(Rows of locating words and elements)
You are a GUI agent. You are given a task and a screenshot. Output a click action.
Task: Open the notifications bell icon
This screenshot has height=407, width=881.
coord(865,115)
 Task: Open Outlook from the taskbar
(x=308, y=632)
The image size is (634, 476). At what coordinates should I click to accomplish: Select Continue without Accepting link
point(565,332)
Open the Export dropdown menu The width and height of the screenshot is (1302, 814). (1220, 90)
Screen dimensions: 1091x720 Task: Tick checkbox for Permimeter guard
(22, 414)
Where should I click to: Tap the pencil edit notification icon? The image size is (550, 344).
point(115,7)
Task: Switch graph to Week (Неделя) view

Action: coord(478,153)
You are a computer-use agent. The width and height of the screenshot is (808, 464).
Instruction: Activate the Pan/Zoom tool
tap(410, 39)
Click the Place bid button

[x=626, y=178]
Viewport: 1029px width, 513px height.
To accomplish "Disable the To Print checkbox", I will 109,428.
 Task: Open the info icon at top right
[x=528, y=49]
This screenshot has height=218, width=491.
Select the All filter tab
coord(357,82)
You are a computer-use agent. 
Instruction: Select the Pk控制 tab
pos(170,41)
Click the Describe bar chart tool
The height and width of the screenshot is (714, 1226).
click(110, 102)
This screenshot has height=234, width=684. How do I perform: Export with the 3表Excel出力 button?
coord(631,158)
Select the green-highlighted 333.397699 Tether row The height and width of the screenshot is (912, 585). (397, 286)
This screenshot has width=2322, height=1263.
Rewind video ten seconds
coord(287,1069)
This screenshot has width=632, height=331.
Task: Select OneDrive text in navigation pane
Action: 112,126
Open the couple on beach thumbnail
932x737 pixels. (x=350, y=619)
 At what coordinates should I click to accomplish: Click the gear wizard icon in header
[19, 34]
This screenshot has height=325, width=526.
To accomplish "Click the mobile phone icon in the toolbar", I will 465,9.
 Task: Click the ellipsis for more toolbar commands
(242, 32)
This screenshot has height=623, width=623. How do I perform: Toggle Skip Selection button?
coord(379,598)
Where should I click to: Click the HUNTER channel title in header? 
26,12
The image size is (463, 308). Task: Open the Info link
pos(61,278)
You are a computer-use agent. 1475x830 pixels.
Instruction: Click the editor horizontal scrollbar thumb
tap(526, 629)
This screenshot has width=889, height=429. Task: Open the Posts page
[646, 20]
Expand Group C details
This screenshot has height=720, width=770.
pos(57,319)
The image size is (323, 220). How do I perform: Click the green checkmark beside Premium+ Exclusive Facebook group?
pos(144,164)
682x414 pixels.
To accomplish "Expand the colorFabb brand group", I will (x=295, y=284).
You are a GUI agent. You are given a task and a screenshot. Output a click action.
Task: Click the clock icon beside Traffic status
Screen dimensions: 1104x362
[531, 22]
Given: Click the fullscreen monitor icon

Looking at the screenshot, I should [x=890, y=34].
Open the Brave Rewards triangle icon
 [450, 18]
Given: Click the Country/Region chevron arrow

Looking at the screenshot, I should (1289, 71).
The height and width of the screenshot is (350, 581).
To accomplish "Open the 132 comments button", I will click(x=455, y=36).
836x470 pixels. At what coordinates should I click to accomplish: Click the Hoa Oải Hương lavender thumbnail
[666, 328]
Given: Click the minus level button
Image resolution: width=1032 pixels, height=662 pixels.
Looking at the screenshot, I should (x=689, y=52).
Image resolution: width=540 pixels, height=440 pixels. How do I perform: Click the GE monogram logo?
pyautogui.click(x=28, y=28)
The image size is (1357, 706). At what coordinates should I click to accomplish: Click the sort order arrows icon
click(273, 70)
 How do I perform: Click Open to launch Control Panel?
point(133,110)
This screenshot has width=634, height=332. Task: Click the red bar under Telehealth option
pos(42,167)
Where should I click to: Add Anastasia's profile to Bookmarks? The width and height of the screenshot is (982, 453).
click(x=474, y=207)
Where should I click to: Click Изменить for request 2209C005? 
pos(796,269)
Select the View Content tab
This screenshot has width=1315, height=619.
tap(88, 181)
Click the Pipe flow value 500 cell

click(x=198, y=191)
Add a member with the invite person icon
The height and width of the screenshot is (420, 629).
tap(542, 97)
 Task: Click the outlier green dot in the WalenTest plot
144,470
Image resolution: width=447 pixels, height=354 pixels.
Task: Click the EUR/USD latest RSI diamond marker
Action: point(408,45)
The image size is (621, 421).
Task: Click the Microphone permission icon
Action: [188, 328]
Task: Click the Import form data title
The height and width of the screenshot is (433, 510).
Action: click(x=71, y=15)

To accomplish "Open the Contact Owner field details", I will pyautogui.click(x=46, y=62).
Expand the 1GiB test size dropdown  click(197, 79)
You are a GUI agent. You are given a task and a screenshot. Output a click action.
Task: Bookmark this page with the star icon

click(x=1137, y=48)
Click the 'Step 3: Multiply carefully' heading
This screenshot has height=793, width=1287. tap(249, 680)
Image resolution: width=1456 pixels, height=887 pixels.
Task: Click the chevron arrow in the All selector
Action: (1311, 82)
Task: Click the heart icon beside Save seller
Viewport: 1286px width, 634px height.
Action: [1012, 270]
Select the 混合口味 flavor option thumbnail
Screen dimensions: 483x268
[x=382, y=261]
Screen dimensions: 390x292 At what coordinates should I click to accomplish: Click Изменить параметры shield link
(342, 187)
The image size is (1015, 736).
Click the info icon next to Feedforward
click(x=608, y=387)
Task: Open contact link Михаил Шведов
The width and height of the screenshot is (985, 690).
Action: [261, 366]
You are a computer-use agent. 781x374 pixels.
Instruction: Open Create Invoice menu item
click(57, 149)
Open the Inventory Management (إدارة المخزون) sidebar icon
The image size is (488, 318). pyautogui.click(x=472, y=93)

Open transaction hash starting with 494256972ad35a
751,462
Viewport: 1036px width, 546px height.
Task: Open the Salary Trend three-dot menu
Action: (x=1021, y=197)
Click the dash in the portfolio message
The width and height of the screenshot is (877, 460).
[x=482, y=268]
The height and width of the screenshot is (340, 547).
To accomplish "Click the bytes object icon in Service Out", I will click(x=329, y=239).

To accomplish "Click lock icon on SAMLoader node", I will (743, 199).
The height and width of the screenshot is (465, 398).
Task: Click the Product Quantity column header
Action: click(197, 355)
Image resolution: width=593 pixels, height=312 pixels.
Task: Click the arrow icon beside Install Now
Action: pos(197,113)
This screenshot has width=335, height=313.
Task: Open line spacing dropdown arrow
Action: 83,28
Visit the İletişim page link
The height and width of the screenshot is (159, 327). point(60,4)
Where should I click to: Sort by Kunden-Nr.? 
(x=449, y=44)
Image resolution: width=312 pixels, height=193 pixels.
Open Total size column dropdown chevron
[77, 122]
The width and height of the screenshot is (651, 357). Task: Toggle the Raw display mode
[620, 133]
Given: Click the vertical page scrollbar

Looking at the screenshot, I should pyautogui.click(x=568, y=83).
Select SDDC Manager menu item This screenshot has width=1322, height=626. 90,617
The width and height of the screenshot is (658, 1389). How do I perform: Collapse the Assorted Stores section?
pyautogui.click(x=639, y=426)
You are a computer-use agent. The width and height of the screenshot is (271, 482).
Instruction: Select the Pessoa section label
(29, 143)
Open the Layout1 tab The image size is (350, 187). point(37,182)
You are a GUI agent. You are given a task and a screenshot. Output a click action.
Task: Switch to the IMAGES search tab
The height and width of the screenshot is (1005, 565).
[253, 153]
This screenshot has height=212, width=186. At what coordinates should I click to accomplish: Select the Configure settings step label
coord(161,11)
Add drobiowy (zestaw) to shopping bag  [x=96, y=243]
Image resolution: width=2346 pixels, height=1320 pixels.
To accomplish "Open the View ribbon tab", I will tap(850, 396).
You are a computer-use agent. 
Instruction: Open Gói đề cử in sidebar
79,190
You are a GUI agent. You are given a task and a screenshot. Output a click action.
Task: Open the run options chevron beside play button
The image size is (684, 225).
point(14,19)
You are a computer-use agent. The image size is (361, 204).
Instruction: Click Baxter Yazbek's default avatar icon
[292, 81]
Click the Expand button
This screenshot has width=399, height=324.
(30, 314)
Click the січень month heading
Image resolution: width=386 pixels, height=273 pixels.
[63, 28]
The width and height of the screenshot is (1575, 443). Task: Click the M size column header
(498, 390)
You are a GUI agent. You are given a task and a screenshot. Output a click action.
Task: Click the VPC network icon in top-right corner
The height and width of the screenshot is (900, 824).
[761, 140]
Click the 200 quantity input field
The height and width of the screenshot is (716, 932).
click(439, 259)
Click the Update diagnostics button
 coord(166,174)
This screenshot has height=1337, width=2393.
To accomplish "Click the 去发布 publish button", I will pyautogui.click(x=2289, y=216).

**Work instructions:** Could you repeat, word for word, the part of the rows above that opens with the line containing "The width and height of the screenshot is (658, 1389)." and closes with the line containing "pyautogui.click(x=639, y=426)", including both of those lines?

**Result of this exercise:**
The width and height of the screenshot is (658, 1389). How do I perform: Collapse the Assorted Stores section?
pyautogui.click(x=639, y=426)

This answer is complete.